***** Material

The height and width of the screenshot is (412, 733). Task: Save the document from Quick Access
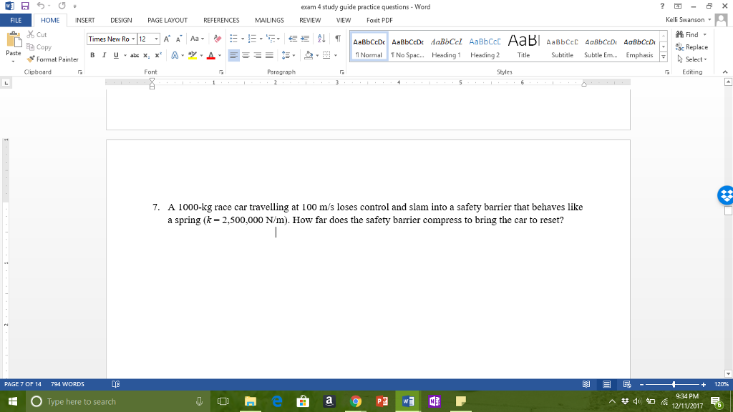click(x=23, y=6)
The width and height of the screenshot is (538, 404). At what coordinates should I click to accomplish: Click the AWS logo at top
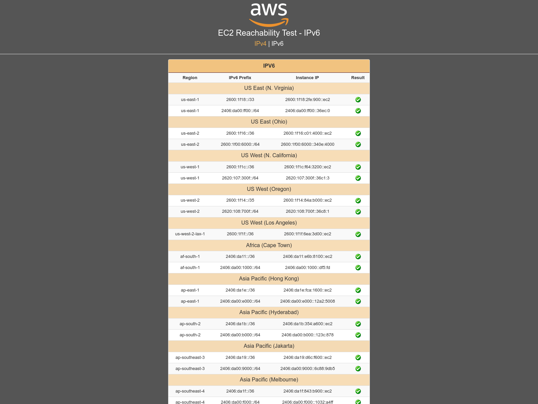[x=269, y=14]
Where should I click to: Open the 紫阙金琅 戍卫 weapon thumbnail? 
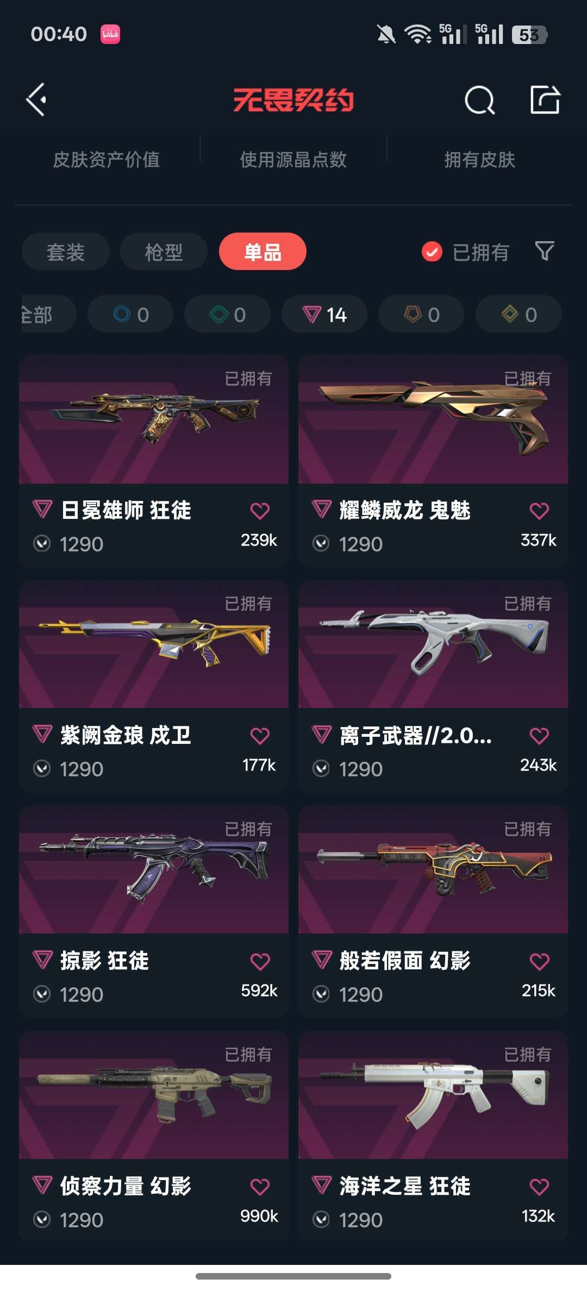pos(154,644)
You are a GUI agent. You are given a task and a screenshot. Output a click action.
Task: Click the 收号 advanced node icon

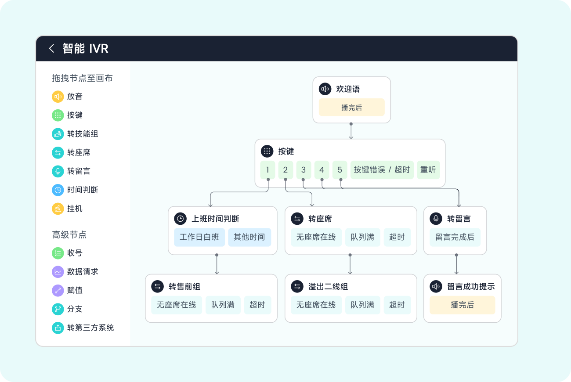tap(58, 253)
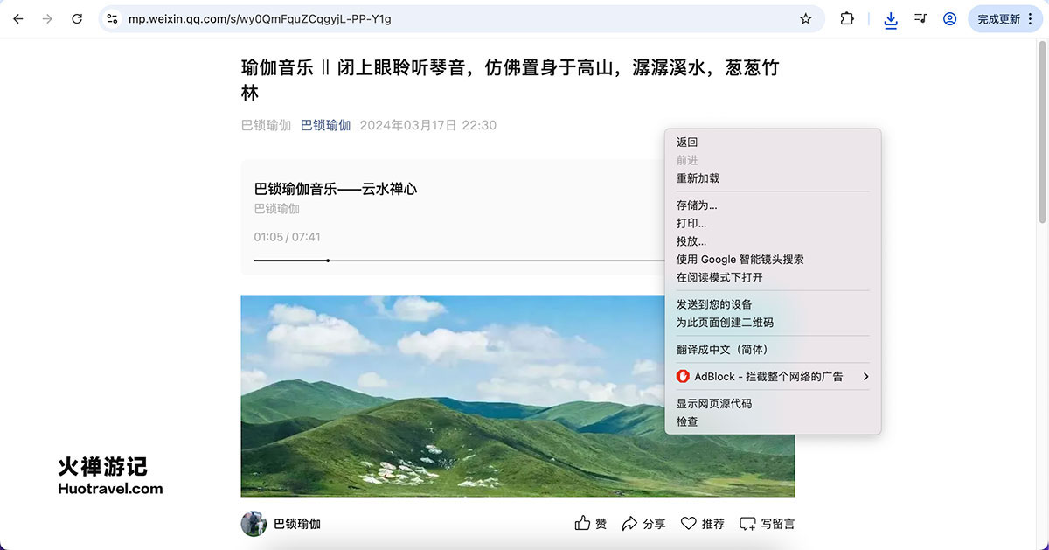Click the downloads icon in the toolbar
This screenshot has width=1049, height=550.
pos(891,18)
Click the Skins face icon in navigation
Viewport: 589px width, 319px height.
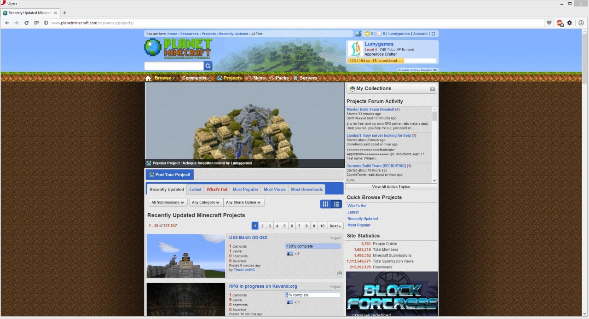coord(248,78)
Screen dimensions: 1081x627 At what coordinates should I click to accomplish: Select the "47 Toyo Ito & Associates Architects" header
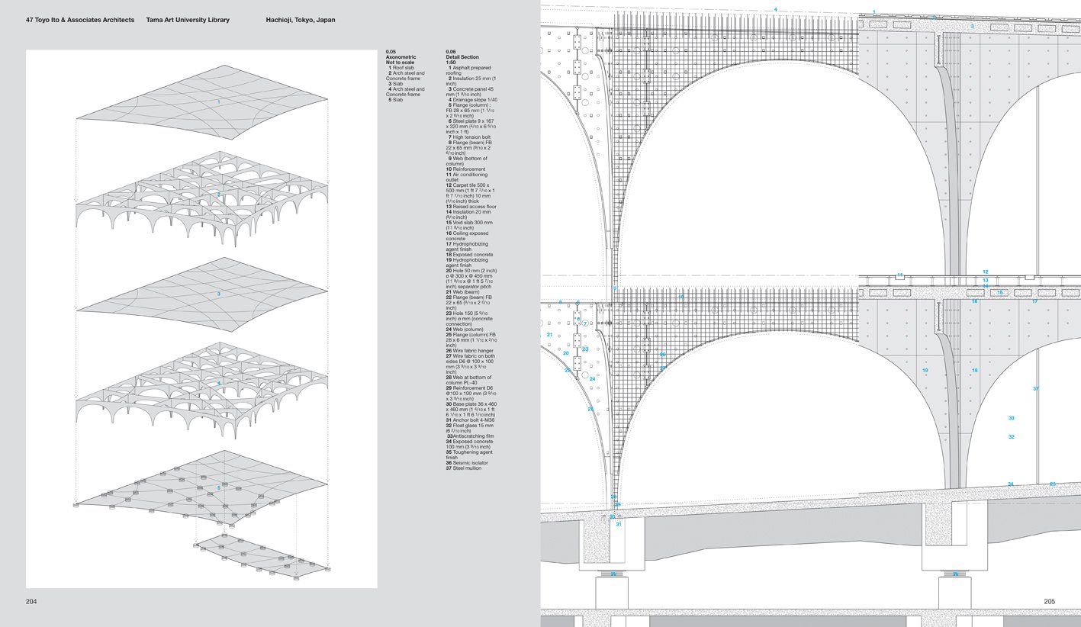(79, 20)
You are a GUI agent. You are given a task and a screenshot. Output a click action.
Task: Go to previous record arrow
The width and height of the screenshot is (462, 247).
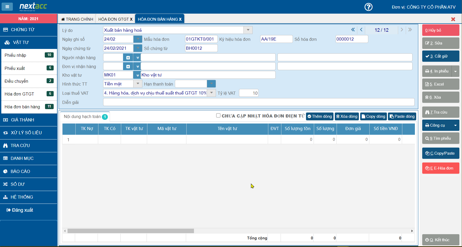pyautogui.click(x=361, y=30)
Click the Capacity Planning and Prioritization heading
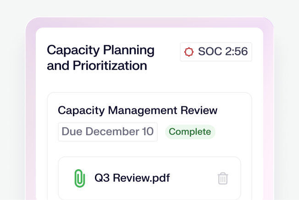The width and height of the screenshot is (299, 200). (101, 58)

**********

→ Given task
Count how many lines in the data above contain the string "coordinates", with case counting. Reply with the number only.

→ Answer
2